[[ RECORDED DATA, beginning ]]

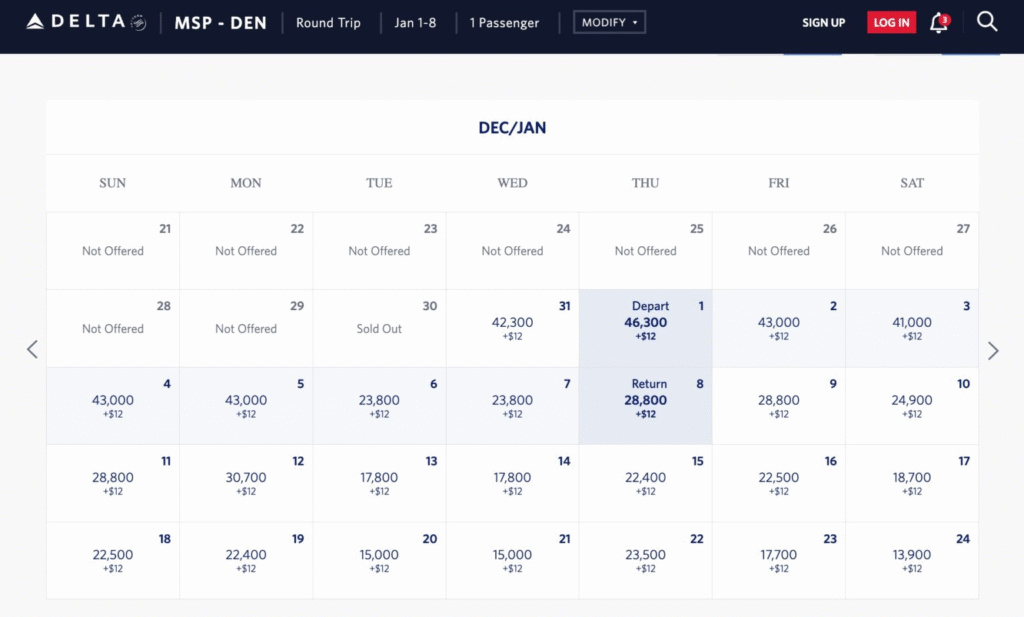Select the Depart date January 1
The height and width of the screenshot is (617, 1024).
[645, 328]
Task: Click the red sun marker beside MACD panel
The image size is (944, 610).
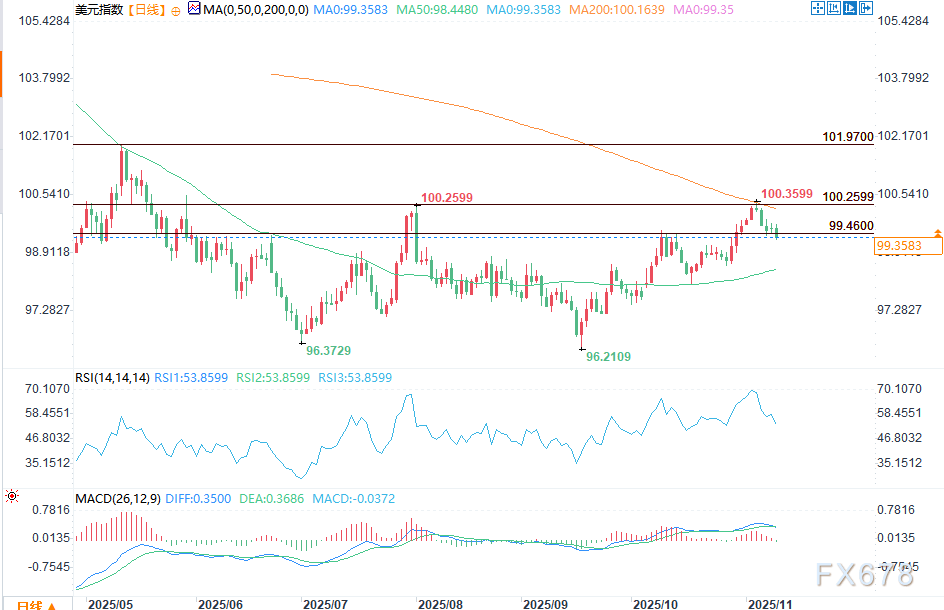Action: point(11,496)
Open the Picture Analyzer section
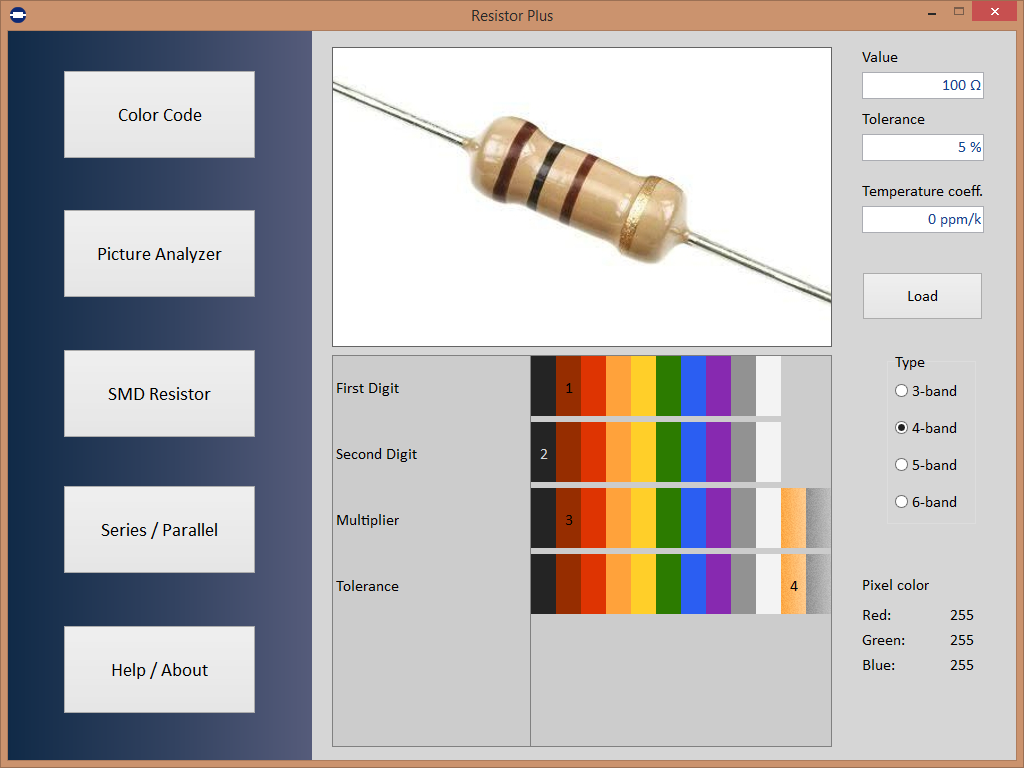The height and width of the screenshot is (768, 1024). click(159, 253)
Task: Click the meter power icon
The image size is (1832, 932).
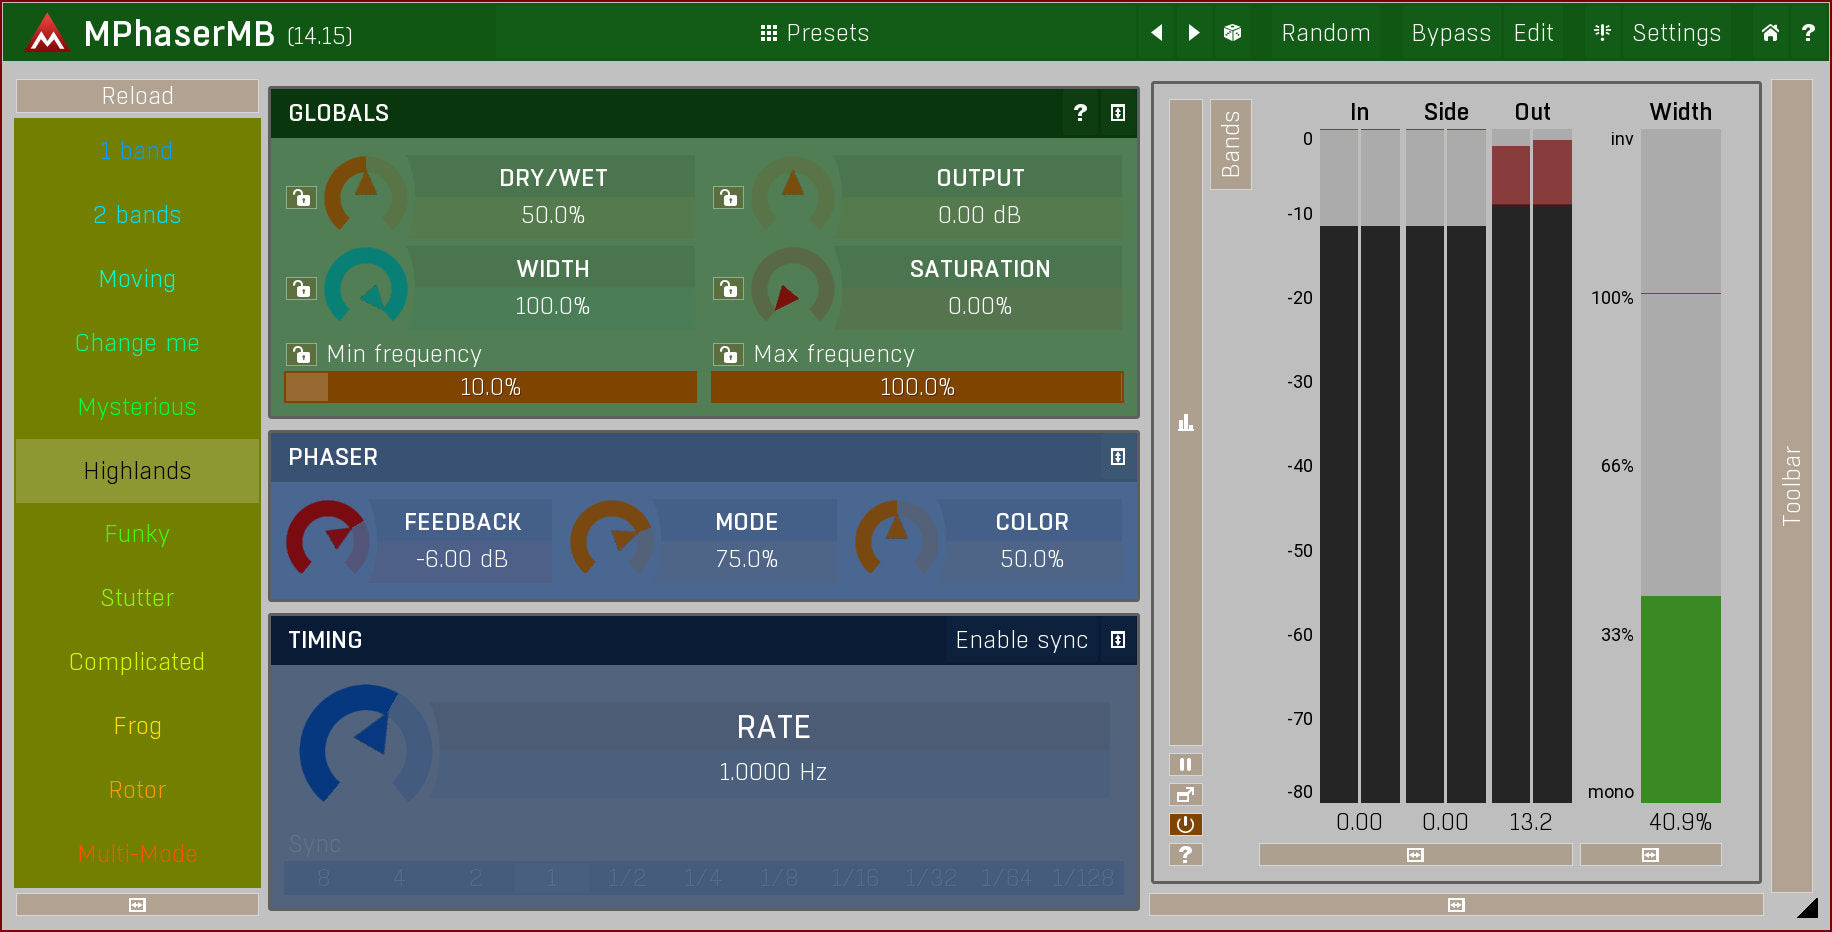Action: 1185,824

[[ RECORDED DATA, end ]]

▶ [ASSIGNMENT] Set down, word for word, only the lines running from the line with "Open the Picture Analyzer section" through the final line of the entries above, omitting all pictures.

▶ [FINISHED TASK]
Open the Picture Analyzer section
The height and width of the screenshot is (768, 1024). click(159, 253)
Task: Click the meter power icon
The image size is (1832, 932).
Action: 1185,824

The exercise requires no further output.